Helpful Advice

  • Free Advice

    I have to be honest with you. It wasn't me.

    This advice on DR wasn't given to anyone by me. This post is from a blog entry last year before Tech Ed. I made a note of it, but it wasn't until recently I got around to actually writing about it.

    I'm kind of surprised to see some of this advice being given to people. Some of these I don't think are too bad, but would you do any of these on your production database?

    1. "Just run REPAIR_ALLOW_DATA_LOSS and you'll be fine..."
    2. Just rebuild your transaction log using these steps..."
    3. "Just restore your database and carry on..."
    4. "Run CHECKALLOC, then CHECKDB, then CHECKTABLE on all your tables, then..."
    5. "Just flick the power switch on and off a few times on one of the drives..."

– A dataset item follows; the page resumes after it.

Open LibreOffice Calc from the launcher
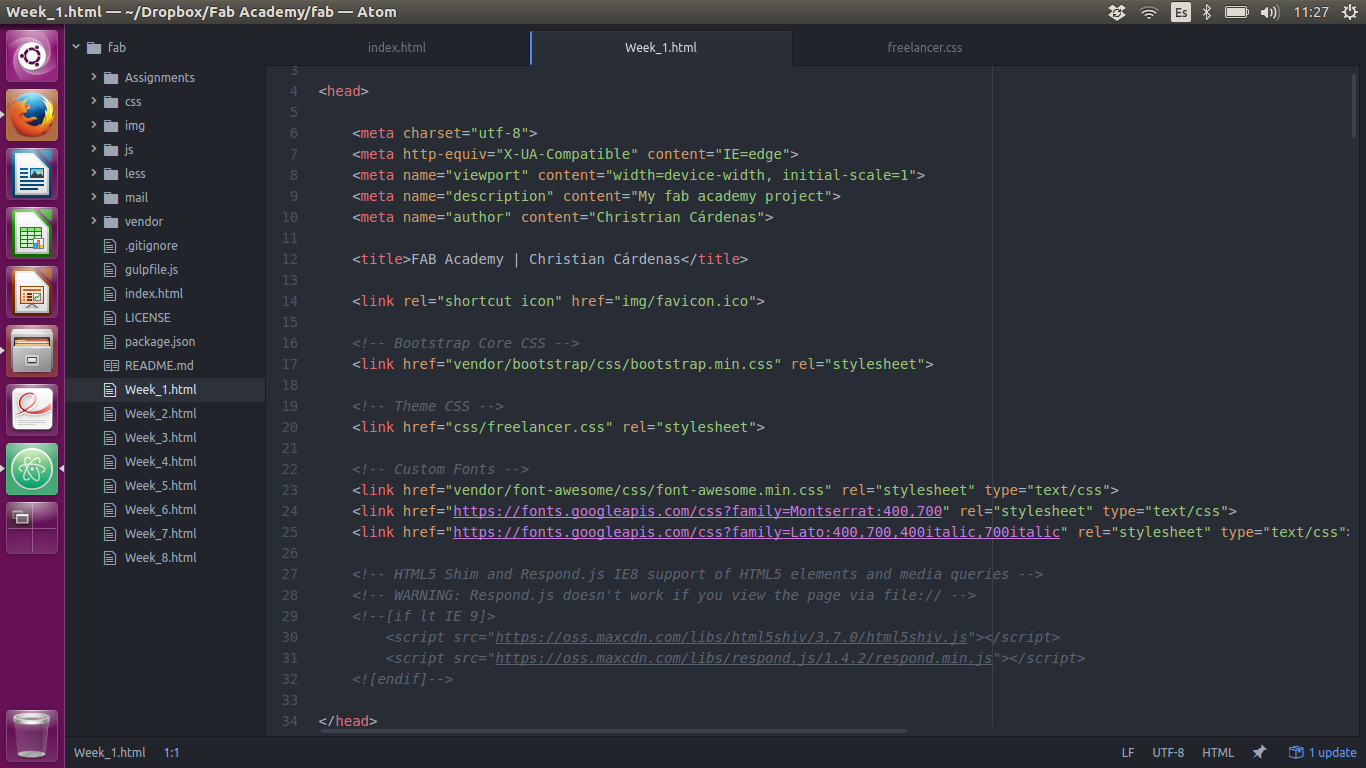Image resolution: width=1366 pixels, height=768 pixels. point(32,234)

    Actually I've done #4 and #3 is something I've had to do before as well. I can appreciate Paul's caution about not finding the root cause, but I've had more problems than I'd like to think about where we couldn't find a root cause in a reasonable time and decided to move on. And we never had the issue again. In the interests of getting the business going, there was a time where I explained everything, guesstimated the data loss, and we decided to just restore, lose the data, and have people re-enter it as quickly as possible.

    As for the other items, I don't think I'd run REPAIR_ALLOW_DATA_LOSS without someone like Bob Dorr from PSS on the sport. And I don't think I've ever even heard about anyone "rebuilding" a transaction log. That sounds like one of those urban myths where someone heard that someone said that they had a way to rebuild a log.

    And flicking the power on your drives? I'm not sure what I'd even say to someone who suggested it.

  • Interesting....

    I realise the humor in it... but you can be certain there are people out there just itching to give these a go!!!

    I bet the people that actually go ahead and do these things are certified DBA's too! Who of course, quickly blame "micrsoft support" afterall, they read it on a forum somehwere - so it must be true - right?

    Don't get me wrong I frequent forums a lot for the answers that I don't know - but I ALWAYS test something out on a development box first!

    shuffles off muttering.... It wasn't me sir. It fell apart in my hands - honest!


    Gavin Baumanis

    Smith and Wesson. The original point and click device.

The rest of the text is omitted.